Laurence Rossignol veut combattre "sans arrière-pensée" le burkini, qu’elle juge "profondément archaïque"

Publié à 12h19, le 15 août 2016 , Modifié à 14h55, le 21 août 2016

Laurence Rossignol veut combattre "sans arrière-pensée" le burkini, qu’elle juge "profondément archaïque"
© FRED DUFOUR/AFP
Image Amandine Réaux


Faut-il interdire le burkini ? C’est la question qui taraude plusieurs édiles de communes situées sur le littoral français. Ainsi les maires LR David Lisnard et Lionnel Luca ont-ils décidé d’interdire cette tenue de bain recouvrant intégralement le corps sur la plage de leurs communes, Cannes et Villeneuve-Loubet (Alpes-Maritimes), au nom de la laïcité, quand le maire PS de Sisco (Haute-Corse), Ange-Pierre Vivoni, a pris un arrêté similaire ce lundi 15 août, après les incidents violents de samedi.

Laurence Rossignol aussi est opposée au burkini, mais pas tout à fait pour les mêmes raisons que la droite, comme elle l’a expliqué ce lundi sur Europe 1 :



Le burkini n’est pas juste une nouvelle gamme de maillot de bain [...] mais aussi un projet de société, une vision en particulier de la place des femmes et ne peut pas être abordé uniquement sous l’angle d’une pseudo-mode ou des libertés individuelles. Bien sûr, chacune s’habille comme elle veut, mais le burkini a un sens : cacher le corps des femmes pour cacher la femme. La place que ça accorde aux femmes est une place que je combats, que d’autres avant moi ont combattu. Il y a quelque chose de profondément archaïque.
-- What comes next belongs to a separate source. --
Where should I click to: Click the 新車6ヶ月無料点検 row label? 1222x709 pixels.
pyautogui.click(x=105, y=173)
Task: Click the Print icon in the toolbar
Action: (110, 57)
Il n’y a rien de moderne dans le burkini. [...] Je combats cet archaïsme qui consiste à considérer que les femmes sont impures, que leur corps est par définition une provocation aux hommes et à la société.

Fin mars déjà, la ministre des Familles, de l’Enfance et des Droits des femmes s’était opposée au burkini au nom de la "liberté des femmes". Elle avait dénoncé en particulier l’appellation "pudique" par les marques qui proposent ces vêtements de bain à la vente, expliquant que cela insinuait que les femmes en bikini ou monokini étaient "impudiques". Mais Laurence Rossignol a tenu à différencier son combat de celui de la "droite dure" qui aurait "des arrière-pensées". Comprendre : la droite veut stigmatiser les musulmans, tandis qu’elle assure se battre pour "l’émancipation des femmes". Elle dit :



Pour combattre cet archaïsme, il faut des personnalités politiques de sang-froid et sans arrière-pensée. Or, ce que j’observe depuis un moment, c’est qu’il y a des arrière-pensées pour une partie de la droite dure, celle qui flirte avec le FN et qui veut faire de l’islam le sujet des mois à venir. [...] Il va falloir qu’on aborde ces sujets (interdits vestimentaires et alimentaires) avec beaucoup de sang-froid, et en ayant toujours en tête que ça ne concerne pas les musulmans, mais une fraction politique organisée qui veut développer un projet de société qui est celui contre lequel les femmes se sont battues et contre lequel nous continuerons à nous battre. Ce qui est en cause, c’est l’émancipation des femmes, mais il faut pas le faire pour d’autres raisons que l’émancipation des femmes, donc je souhaite qu’on aborde les mois à venir, qui seront ceux de la présidentielle, de la primaire de la droite avec beaucoup de sens des responsabilités. Je ne veux pas que notre société s’enflamme sur ces sujets parce que les musulmans sont pris en otage.

De son côté, Julien Dray a regretté sur RTL que "celles qui portent le burkini" soient "assimilées à ceux qui se sont livrés à des barbaries", mais estimé que "la laïcité" devait prévaloir dans "l’espace public". Le conseiller régional PS d’Île-de-France s’est dit personnellement favorable à l’interdiction de ce vêtement de bain, tout en reconnaissant qu’il s’agissait là d’"une discussion difficile".